Data analysis

Reading between the lines of real estate intelligence

Changed on 09/04/2024
"3 bed flat for sale, Cannes Banana near Suquet, a stone away from the sea." With such listings parading by, one might almost forget to wonder why real estate listings resemble more of a treasure hunt than plain-speaking fact sheets. This odd game has an aim: to locate the property without truly locating it. For both buyers and real estate stakeholders, everything unfolds between these lines and periphrases, but transforming this big blur into actionable real estate intelligence is no simple task. Lucie Cadorel was oblivious to these Semantic Web challenges until SepteoProptech offered her a PhD position in partnership with Inria and i3S. For a young computer scientist with a detective's mind, the call was irresistible : here is her story with its twists and turns, one PhD year at a time.
Lucie Cadorel à Cannes


I did fall into the engineering pot at a very young age, but my heart still swings between research and industry. After my engineering school in Rennes and an internship at Orange in Mougins, I was introduced on LinkedIn to Septeo Proptech, a French real estate unicorn in search of a computer science doctoral student as part of the Cifre program. Real estate being of high interest to many, myself included, I was strongly intrigued by this opportunity to venture into research for the sake of innovation.

The company's mission was clear: to better support real estate agents throughout the sales cycle with reliable evaluation solutions. But knowing that 75% of propery listings hide the invaluable GPS coordinates of a property, agents are unable to run a detailed analysis of properties for sale. The challenge intrigued me as much as its potential impact: how to transform both data and the absence of data into valuable smart data for real estate agents?

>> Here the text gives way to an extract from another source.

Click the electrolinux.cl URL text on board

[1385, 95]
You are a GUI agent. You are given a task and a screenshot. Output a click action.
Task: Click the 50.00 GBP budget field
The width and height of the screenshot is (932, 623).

I was equally excited at the prospect of joining the great Wimmics team led by Fabien Gandon at the Centre Inria d'Université Côte d'Azur, and following in the footsteps of the eminent Rose Dieng-Kuntz, mother of the Semantic Web. But a good story needs its share of twists and turns, so instead of walking the pine forest of Sophia Antipolis, I was to meet my new team on zoom at the time of the first lockdown. "Welcome to Wimmics and don't forget to turn on your camera." My thesis would also be postponed to the second lockdown. They say timing is everything but I just couldn't believe mine...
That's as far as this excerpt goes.